Warrenville school remembers ‘Papa Chief’
A former Air Force corporal who served in Guam and would later become “Papa Chief” of the Warrenville Fire Protection District was saluted at his namesake school Friday during a Veterans Day assembly.
Wheaton Warrenville Unit District 200 officials used the assembly to formally pay tribute to Clifford Johnson, 84, who died Oct. 1, presenting his family with a plaque, clock and bench that will be displayed in his memory at Johnson Elementary School.
His family remembered his commitment to the Warrenville school after it opened in 1990. The Warrenville man often read to students, talked history and delivered homemade cookies.
“The school meant a lot to him,” his daughter, Debra Swinden of Warrenville, said. “When they named the school after him, he said, ‘I will do everything I can to deserve it.’”
He also observed every Veterans Day at the annual school assembly.
“Today’s a little extra special,” Johnson’s wife Fay said.
He was a “redheaded kid” who spent most of his three-year service, from 1946 to 1949, in Guam, she said.
“My husband, nobody ever shot at him, so he felt like he really wasn’t a veteran,” Fay said.
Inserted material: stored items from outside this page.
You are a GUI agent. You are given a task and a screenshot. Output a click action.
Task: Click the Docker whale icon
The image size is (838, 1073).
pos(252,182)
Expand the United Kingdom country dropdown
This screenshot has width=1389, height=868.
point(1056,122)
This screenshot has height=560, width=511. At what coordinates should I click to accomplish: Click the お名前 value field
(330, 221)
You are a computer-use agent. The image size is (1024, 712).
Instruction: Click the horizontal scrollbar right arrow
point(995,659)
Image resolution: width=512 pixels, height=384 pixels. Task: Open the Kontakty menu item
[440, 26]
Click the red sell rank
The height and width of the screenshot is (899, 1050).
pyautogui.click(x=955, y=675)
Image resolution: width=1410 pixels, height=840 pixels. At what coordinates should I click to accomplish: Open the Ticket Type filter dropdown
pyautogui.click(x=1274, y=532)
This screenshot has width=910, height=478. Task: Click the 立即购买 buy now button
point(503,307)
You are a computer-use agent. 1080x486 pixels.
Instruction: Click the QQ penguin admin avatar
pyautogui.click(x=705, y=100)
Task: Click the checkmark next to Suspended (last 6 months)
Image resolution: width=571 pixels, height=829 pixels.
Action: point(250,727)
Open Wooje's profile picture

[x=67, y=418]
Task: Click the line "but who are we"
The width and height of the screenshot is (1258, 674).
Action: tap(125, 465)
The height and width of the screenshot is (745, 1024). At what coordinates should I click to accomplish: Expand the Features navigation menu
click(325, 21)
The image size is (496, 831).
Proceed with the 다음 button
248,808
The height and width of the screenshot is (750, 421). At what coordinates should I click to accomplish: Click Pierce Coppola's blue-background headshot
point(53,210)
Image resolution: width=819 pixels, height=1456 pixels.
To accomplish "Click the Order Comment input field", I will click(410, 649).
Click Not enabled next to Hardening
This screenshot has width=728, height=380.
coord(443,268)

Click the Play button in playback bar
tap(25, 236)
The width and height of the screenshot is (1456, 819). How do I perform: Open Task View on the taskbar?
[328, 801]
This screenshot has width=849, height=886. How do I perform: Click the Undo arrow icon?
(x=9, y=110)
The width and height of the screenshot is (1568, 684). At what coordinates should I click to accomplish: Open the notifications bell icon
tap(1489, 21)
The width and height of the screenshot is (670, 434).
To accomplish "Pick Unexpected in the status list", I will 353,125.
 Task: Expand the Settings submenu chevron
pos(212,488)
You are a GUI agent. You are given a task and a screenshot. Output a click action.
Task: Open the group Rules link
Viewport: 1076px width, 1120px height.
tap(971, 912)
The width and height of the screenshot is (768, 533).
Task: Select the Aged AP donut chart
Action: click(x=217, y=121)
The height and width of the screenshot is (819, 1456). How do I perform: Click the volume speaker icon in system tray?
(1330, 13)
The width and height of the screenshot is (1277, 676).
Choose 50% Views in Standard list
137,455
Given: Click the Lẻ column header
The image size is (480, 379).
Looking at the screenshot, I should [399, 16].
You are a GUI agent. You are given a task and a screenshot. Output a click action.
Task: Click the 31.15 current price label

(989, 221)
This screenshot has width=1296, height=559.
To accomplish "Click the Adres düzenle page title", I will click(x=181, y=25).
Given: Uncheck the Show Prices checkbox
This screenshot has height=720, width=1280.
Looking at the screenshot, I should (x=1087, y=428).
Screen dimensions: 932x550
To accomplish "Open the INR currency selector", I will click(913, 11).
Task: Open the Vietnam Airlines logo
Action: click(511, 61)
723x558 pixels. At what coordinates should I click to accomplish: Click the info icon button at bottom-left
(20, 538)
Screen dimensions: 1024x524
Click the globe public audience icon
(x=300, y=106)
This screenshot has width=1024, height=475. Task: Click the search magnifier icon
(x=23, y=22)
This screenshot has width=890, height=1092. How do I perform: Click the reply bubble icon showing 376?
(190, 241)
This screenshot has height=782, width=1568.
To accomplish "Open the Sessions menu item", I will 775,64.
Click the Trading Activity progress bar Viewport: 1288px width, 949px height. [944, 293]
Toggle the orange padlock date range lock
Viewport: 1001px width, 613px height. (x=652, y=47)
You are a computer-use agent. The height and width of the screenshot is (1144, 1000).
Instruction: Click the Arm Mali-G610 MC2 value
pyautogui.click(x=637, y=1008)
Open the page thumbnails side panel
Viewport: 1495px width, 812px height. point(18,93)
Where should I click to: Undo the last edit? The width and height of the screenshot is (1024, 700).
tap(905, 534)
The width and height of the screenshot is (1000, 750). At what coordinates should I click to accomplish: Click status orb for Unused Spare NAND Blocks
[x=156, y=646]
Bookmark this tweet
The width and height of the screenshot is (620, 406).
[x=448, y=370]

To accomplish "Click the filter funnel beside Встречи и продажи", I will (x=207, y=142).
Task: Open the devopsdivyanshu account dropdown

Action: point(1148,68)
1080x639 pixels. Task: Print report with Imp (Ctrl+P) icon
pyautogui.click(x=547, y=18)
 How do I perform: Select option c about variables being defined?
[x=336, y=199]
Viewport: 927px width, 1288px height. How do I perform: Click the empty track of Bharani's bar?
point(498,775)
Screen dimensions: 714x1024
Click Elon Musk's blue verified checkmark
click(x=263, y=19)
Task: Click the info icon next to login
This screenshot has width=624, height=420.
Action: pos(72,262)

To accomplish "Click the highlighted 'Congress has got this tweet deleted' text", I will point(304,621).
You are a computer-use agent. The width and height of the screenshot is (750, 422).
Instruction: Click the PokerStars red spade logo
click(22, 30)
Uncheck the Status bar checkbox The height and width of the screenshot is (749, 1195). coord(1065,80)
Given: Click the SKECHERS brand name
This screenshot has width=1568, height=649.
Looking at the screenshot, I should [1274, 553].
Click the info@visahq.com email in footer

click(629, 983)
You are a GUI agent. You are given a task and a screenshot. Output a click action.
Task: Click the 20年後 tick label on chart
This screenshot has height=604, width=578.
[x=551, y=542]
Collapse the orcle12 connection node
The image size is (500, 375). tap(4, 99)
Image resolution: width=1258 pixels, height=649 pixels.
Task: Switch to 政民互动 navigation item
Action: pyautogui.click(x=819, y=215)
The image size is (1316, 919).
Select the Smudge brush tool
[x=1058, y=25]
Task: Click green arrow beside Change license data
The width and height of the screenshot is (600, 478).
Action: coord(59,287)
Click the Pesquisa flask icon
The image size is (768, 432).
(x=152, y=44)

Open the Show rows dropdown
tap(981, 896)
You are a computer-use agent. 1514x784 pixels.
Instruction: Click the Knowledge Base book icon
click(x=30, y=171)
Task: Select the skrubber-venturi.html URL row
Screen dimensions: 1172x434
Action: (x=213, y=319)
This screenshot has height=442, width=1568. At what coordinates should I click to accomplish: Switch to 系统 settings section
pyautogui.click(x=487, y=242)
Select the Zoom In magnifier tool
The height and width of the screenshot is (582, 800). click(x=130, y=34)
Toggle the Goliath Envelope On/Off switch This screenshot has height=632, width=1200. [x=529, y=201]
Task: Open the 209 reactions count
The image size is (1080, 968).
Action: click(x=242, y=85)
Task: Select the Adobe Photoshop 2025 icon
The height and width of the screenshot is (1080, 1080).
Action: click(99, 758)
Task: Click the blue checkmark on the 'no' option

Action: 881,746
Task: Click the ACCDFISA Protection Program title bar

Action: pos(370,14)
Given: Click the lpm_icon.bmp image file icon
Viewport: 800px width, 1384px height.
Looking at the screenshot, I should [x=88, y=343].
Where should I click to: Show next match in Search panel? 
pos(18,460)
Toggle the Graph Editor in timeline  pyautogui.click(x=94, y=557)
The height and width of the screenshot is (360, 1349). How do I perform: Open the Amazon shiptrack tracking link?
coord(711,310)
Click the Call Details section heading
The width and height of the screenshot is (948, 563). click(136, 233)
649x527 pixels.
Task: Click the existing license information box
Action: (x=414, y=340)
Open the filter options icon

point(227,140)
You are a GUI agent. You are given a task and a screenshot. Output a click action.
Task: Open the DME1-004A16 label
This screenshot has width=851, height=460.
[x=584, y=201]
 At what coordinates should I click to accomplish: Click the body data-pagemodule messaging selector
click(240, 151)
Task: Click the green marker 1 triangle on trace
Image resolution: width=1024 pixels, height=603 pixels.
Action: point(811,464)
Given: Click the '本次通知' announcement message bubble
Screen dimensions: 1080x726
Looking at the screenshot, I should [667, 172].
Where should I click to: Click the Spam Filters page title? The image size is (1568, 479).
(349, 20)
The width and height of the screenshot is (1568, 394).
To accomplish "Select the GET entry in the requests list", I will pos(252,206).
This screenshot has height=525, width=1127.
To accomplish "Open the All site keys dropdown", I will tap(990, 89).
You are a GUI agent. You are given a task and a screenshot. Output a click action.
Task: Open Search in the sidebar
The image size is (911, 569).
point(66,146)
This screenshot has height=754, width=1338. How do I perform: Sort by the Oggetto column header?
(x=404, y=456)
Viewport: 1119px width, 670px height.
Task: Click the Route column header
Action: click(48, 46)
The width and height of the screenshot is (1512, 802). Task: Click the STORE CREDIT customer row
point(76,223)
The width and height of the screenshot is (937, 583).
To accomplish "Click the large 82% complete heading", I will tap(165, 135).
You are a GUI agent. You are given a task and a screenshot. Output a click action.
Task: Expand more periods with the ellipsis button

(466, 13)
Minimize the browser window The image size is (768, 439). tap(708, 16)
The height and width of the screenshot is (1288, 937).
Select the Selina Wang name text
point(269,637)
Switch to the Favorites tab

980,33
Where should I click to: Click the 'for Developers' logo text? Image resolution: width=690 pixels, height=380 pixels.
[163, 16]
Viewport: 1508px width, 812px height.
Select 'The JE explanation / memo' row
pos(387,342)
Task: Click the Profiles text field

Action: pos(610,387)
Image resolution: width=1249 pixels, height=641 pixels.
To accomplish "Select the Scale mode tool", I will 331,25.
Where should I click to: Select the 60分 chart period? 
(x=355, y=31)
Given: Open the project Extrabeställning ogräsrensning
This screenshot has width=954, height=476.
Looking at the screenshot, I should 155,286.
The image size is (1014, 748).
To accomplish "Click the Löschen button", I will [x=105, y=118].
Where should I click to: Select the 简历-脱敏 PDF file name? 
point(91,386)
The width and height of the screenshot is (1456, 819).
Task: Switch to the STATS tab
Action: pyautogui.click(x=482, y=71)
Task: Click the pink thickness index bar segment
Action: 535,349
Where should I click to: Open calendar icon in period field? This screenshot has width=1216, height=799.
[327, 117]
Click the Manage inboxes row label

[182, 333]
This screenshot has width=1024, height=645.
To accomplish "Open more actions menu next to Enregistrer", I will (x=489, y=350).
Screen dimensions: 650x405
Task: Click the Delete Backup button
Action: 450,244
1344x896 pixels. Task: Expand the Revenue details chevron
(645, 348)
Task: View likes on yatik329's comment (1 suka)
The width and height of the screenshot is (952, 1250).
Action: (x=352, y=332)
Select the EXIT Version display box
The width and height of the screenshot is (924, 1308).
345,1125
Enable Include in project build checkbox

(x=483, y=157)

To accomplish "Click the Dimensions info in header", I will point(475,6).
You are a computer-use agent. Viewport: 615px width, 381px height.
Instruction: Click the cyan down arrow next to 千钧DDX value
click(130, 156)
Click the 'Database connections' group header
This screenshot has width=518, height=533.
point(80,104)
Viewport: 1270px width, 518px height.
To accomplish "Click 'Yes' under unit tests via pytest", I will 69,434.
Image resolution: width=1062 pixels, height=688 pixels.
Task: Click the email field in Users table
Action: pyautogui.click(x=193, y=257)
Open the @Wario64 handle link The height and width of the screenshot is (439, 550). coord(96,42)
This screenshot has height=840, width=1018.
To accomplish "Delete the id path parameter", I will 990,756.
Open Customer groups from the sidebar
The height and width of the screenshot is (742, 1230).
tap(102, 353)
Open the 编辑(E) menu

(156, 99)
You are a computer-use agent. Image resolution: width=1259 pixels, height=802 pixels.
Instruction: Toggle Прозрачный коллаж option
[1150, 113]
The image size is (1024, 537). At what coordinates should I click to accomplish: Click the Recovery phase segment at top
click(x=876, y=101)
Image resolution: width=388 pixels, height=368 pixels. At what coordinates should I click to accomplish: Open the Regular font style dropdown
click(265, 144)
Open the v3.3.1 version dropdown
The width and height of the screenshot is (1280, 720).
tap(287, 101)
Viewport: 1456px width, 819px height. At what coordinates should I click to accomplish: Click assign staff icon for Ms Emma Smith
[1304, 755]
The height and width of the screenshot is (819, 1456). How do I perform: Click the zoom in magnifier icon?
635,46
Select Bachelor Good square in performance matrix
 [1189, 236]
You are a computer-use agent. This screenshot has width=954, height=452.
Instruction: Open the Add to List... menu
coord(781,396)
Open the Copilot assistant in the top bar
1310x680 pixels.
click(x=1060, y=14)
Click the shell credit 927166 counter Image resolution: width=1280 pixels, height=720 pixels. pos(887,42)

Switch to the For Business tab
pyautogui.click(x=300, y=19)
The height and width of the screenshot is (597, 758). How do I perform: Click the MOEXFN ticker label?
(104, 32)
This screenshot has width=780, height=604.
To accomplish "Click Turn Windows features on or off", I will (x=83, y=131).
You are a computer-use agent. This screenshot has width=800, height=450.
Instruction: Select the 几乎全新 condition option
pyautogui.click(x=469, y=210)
His daughter echoed that humility describing his leadership as fire chief. Dubbed “Papa Chief,” a nickname that appeared on his car’s license plate, Johnson hired the first female, African-American and Hispanic firefighters during his tenure, Swinden said.
“He was instrumental, but he never knew that,” Swinden said. “He never thought of himself any more than anybody else.”
Students also presented cards to the family and more than a dozen veterans lining a stage. There were veterans from Vietnam, Iraq and Afghanistan. Most wore blue jeans. A World War II veteran wore his full uniform.
Arthur Fehrman, a World War II Army corporal, returned to the assembly after suffering a stroke last year. While he was in the hospital and unable to attend the event, students still sent Fehrman a box full of cards. On Friday, he hoped to instill a sense of patriotism.
“Keep your heaps up and watch the flag,” said Fehrman, 88, whose granddaughter, Amy, teaches at the school.
When asked about Veterans Day, Fehrman acknowledged his son’s 15-month tour in Vietnam instead of his own service.
Fehrman refurbished his son’s 1957 Chevy convertible as a welcome-home present and a pretty cool ride to pick him up at the airport.
“We had the whole house decorated and all these people were waiting for him,” Fehrman remembered.
For Swinden, the assembly’s tribute to her dad was “an honor.”
“He’s the best man that I ever knew,” she said.